For the next several months I didn’t know what world I would be waking up in each day. Would I be rising to a happy bubbly girl who went about her day as usual? Or would I open my eyes to find a mute person who simply lay in bed all day and never moved?
On those bad days the house would fill up with a dimness I can’t quite describe. The air felt heavy; it suffocated me. Being in there, trying to go about my day while she silently lay in the bedroom was exhausting, and I began finding excuses to leave the house.
As soon as I left the property I would feel myself get lighter inside, like one of those old woollen blankets had been lifted off my body. But I would soon be parked in my car somewhere, crying silently over the steering wheel.
I got the phone call while out shopping one day; she had broken down at work and had been hospitalised. I felt my insides burn hot and then melt away, and I rushed to the hospital not knowing what I would do when I saw her.
I found her in her room pacing up and down, aggressively twisting her hands around each other. She looked so thin. Her eyes were just black holes in her face.

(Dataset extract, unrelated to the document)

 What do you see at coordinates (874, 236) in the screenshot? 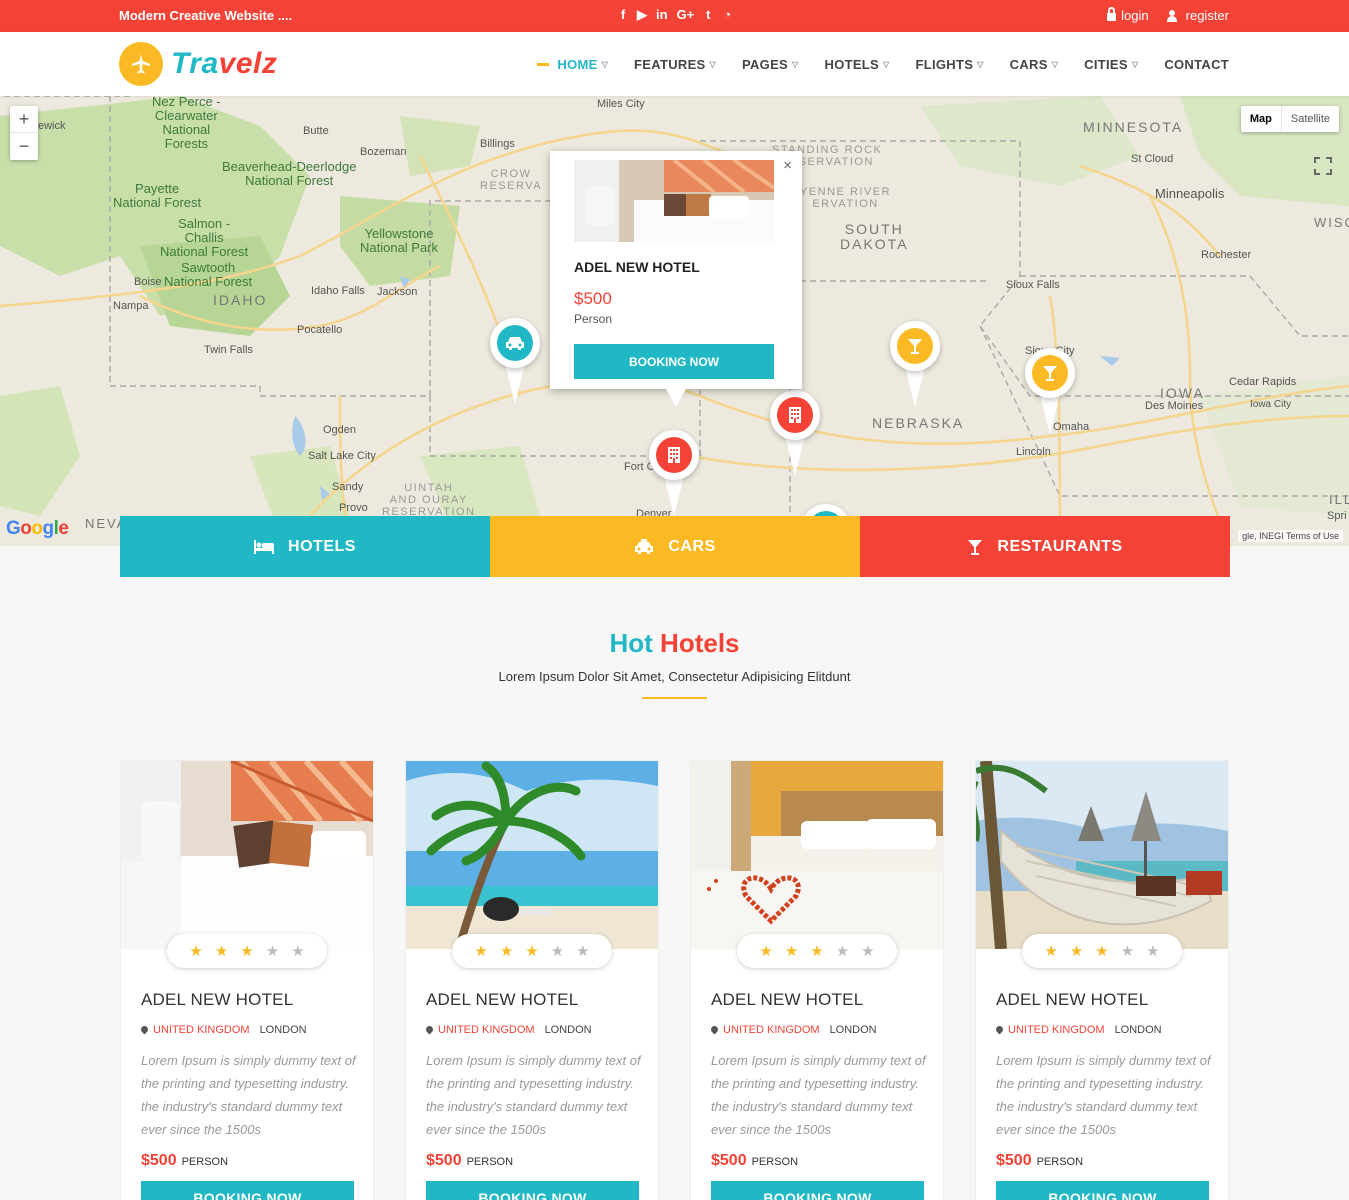
I see `map-label: SOUTH DAKOTA` at bounding box center [874, 236].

The floor lurched under me and I stumbled into the door-frame.
I told her I couldn’t do it anymore, that I was too exhausted, she wasn’t the girl I fell in love with. And I turned and left her there, staring out the door.

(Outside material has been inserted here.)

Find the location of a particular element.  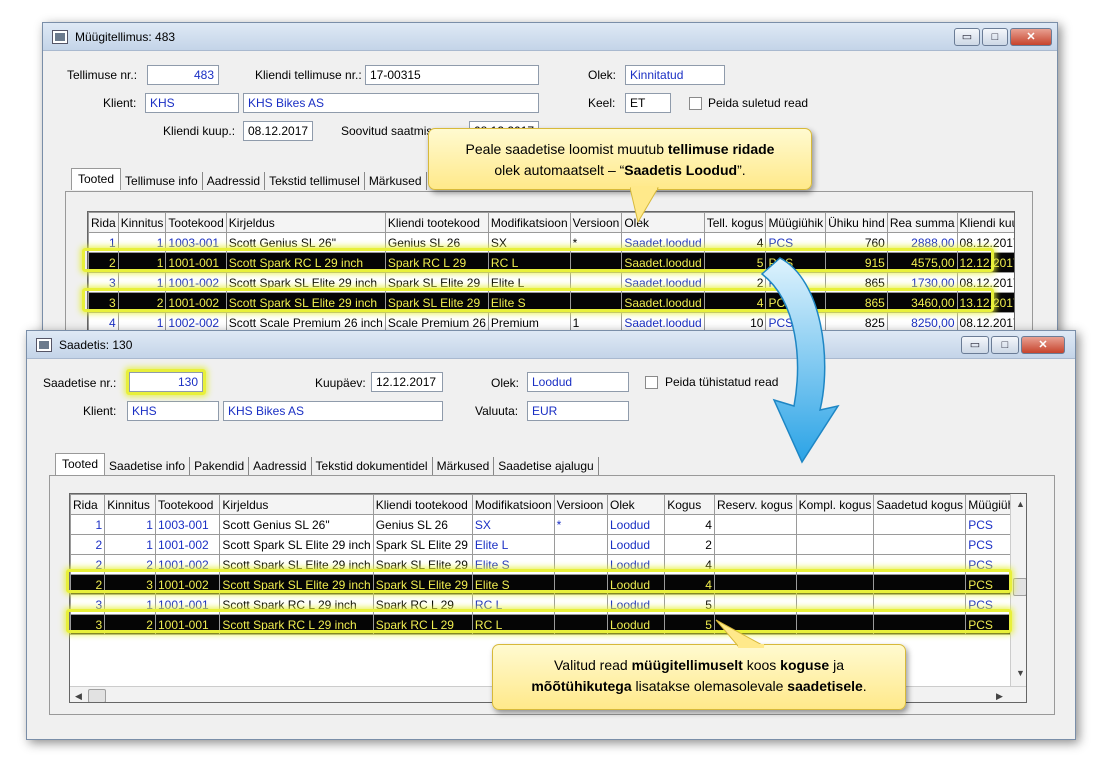

vertical-scrollbar: ▲ ▼ is located at coordinates (1018, 590).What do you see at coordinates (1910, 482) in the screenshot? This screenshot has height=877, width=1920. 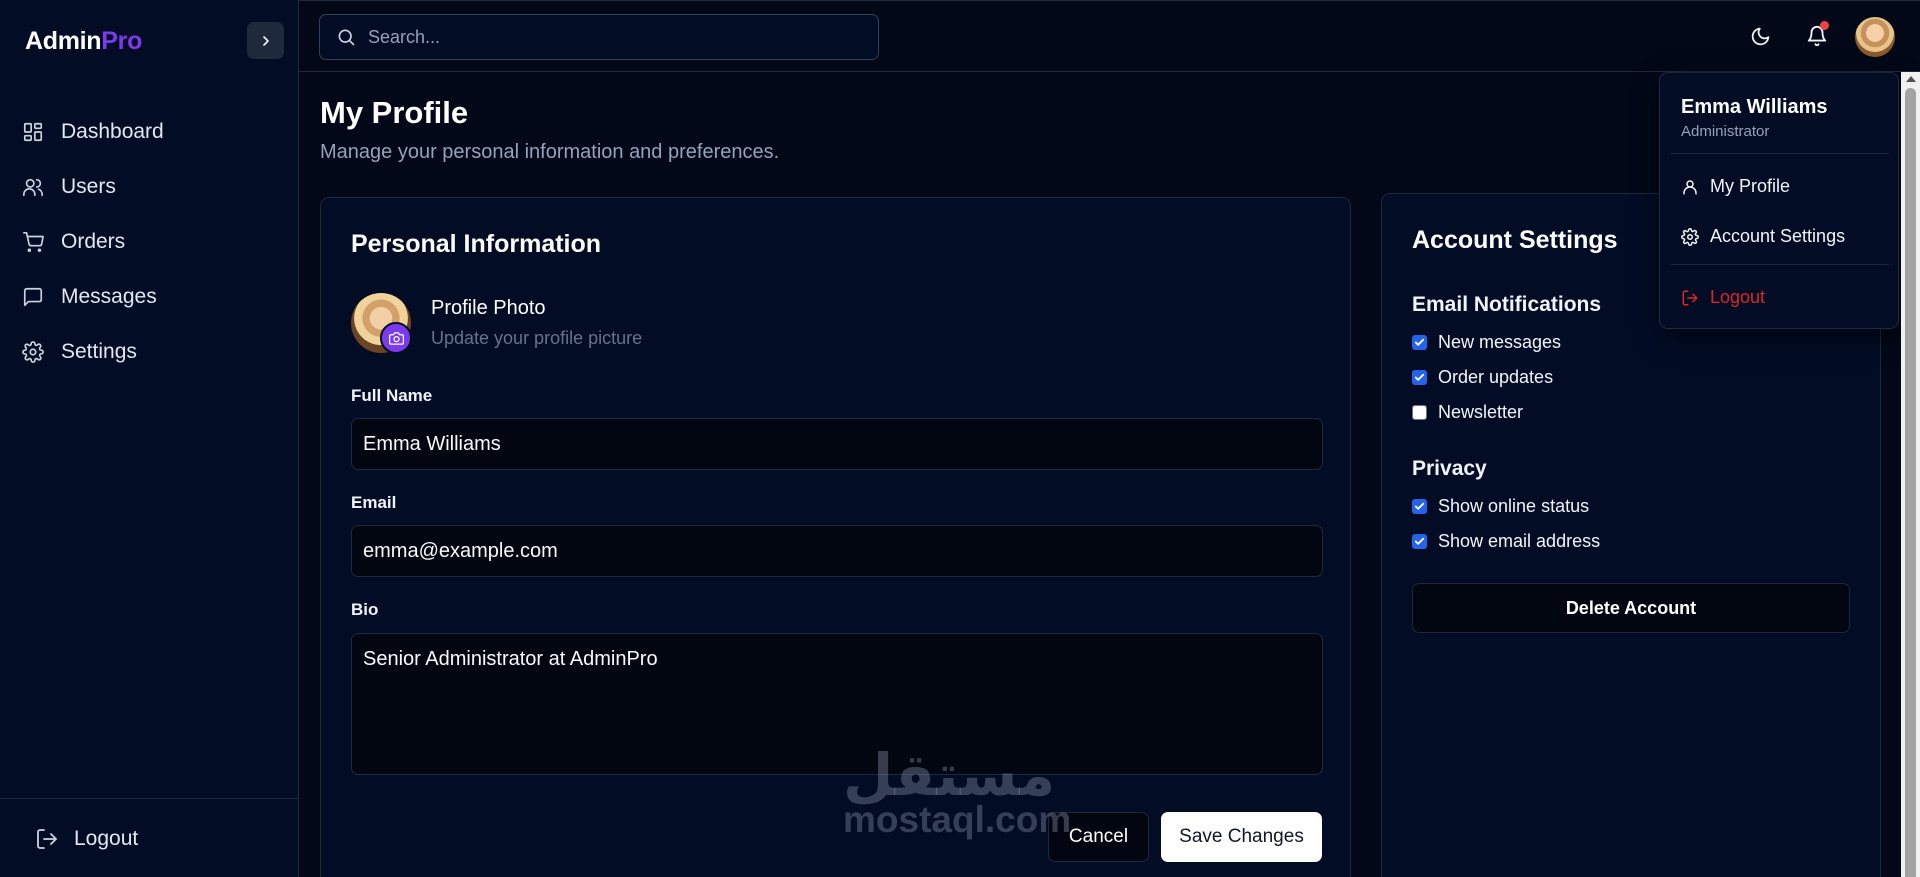 I see `scrollbar-thumb` at bounding box center [1910, 482].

But of course, I went back, and told her we were going to get through it together. That we would do what we should have done ages ago, and I proposed
We cried, we laughed, we reconnected.
It was decided she would go home to her parents’ place for a few nights after she was discharged, then come back to my place after she felt herself again. She would also have a counsellor come and see her every few days. It was a good plan.
I left the hospital that day feeling the lightest I had in months. I couldn’t wait to get things back on track again in a few days.
But that time never came.
I had never let myself think that she might attempt suicide. Even as I sat by her bed in the ICU I told myself it was a mistake, they had gotten it wrong, something else had caused this. I held her hand and told her I loved her, loved her so much she had to come back to me. I knew she would come back, we needed to have our wedding after all, she wouldn’t want to miss that.

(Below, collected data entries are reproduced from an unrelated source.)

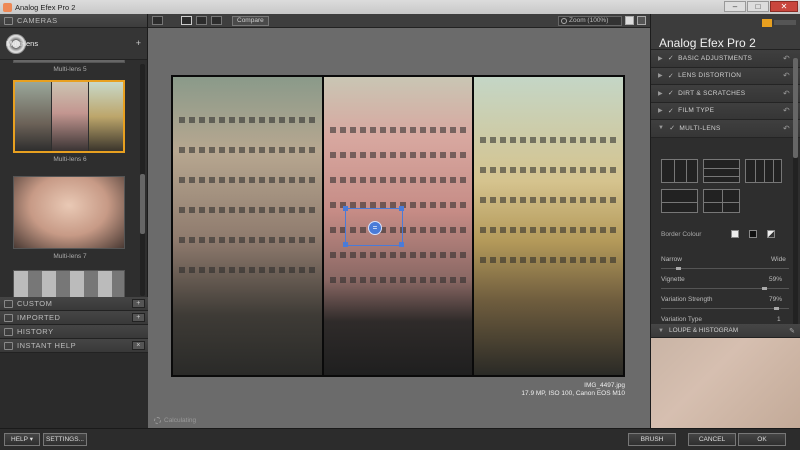  Describe the element at coordinates (776, 280) in the screenshot. I see `vignette-value: 59%` at that location.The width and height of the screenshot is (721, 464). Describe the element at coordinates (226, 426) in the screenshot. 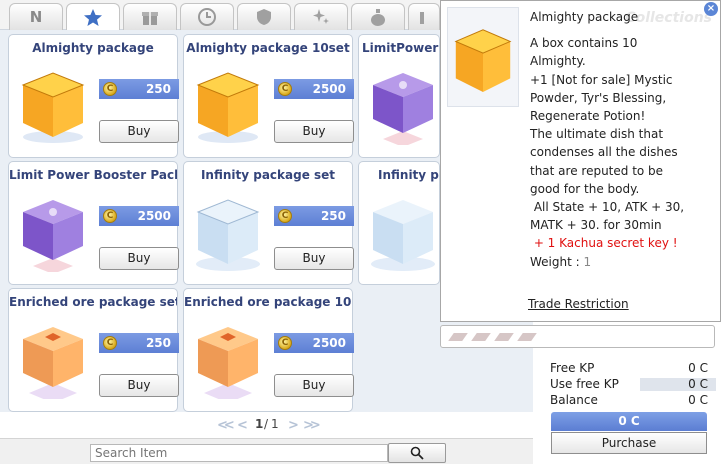

I see `first-page-icon: <<` at that location. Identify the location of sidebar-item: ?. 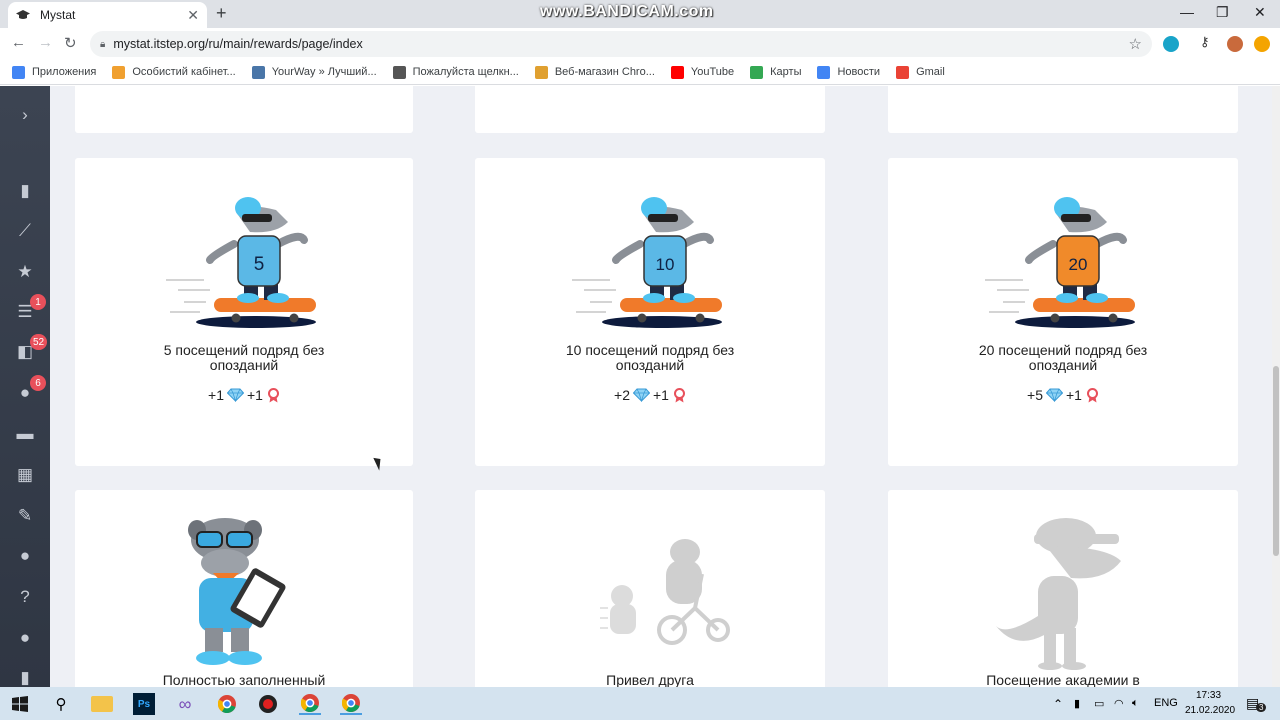
(25, 597).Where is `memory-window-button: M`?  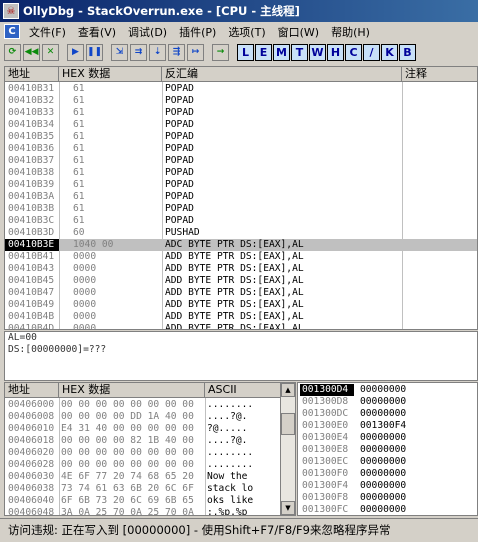 memory-window-button: M is located at coordinates (282, 52).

Many people came to our little ceremony. They told stories of our love for each other, how we made the most beautiful couple. I cried the most I have ever cried.
I walked beside the love of my life as we left the little church, my hand on her the whole way. I carefully helped her into the car, and we all gave her the flowers we were holding. I bent down and gently kissed the lid of her beautiful, white coffin. “I love you so much my darling,” I sobbed, “I’m sorry it wasn’t enough to make you stay.”